Security certificate

Posted: Sun 10. Jul 2011, 17:12
by chigozie
Notification emails send me to the https version of the site:
...
If you want to view the post, click the following link:
xxxxx

If you want to view the topic, click the following link:
xxxxx
...
But firefox complains:
legamus.eu uses an invalid security certificate.

The certificate is not trusted because it is self-signed.
The certificate is only valid for web.tuxfamily.net

(Error code: sec_error_untrusted_issuer)

Re: Security certificate

Posted: Mon 11. Jul 2011, 01:27
by Viktor
Unfortunately, there is not much I can do about this.

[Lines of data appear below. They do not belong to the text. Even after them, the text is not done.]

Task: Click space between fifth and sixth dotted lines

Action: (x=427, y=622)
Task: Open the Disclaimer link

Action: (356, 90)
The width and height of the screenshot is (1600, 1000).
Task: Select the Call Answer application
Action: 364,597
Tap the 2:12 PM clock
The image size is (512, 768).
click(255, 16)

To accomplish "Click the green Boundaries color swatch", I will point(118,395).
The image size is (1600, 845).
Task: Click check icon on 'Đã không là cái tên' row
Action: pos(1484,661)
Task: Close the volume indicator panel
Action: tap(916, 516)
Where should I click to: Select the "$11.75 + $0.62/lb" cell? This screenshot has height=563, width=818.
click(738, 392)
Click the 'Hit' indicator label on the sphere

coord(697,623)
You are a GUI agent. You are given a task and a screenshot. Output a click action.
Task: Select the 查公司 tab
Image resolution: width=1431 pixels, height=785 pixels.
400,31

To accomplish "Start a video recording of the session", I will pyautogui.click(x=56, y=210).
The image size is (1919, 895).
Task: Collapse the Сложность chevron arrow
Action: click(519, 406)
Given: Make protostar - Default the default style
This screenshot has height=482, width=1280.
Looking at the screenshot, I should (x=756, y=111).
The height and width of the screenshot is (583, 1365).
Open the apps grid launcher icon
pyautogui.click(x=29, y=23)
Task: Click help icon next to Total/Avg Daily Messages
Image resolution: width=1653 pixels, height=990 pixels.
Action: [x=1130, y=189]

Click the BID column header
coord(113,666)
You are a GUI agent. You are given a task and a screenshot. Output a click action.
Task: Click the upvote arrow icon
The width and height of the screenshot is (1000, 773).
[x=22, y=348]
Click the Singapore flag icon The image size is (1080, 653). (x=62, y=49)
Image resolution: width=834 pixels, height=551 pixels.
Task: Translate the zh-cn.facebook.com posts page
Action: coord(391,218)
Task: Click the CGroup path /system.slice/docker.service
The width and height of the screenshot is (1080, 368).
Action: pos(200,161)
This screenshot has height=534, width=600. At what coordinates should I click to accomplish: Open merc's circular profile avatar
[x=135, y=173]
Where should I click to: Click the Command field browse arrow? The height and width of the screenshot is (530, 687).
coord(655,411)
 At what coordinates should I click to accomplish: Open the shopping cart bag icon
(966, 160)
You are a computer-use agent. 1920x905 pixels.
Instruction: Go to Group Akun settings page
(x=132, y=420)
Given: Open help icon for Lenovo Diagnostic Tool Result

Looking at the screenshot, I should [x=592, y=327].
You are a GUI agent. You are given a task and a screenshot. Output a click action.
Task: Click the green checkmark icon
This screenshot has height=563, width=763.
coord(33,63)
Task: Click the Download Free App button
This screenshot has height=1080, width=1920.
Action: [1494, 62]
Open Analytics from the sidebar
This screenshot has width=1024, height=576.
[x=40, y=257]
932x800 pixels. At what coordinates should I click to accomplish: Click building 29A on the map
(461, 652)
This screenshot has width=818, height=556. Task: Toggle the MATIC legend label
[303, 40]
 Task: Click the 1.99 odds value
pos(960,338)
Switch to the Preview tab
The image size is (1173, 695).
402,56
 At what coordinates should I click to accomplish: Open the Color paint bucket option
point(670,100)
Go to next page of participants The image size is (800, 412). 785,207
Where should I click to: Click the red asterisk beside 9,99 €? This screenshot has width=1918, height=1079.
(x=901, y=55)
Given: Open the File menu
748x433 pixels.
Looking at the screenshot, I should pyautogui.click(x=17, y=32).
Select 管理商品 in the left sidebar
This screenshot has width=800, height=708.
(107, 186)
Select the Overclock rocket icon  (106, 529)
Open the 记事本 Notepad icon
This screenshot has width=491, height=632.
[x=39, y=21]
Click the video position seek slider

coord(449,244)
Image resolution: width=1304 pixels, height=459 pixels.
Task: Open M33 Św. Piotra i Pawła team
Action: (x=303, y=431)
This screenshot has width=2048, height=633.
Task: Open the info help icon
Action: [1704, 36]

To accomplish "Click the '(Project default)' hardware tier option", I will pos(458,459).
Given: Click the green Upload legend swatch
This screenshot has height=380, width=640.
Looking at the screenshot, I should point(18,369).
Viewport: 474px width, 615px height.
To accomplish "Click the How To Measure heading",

Tuxfamily is our hoster. Their web server runs lots of web sites all on the same port 443 for HTTPS. Due to the limited architecture of HTTPS in its current version, that means that all those sites must share the same certificate. Thus, its name is just "web.tuxfamily.org".

Browsers, especially Firefox, do overreact with their warnings. Through the last years, those message have become worse. So, we can only choose between:
* only using HTTP links, thus forgetting all the security benefits HTTPS has (after the user tells his browser: accept it, Tuxfamily is our friend)
* seeing those warnings.

I suggest to educate our regular users as well as all administrators to trust the web.tuxfamily.org certificate and to use HTTPS, and to hide HTTPS links from other users.

Could you forward me the message you got? My e-mail address should be accessible in my profile.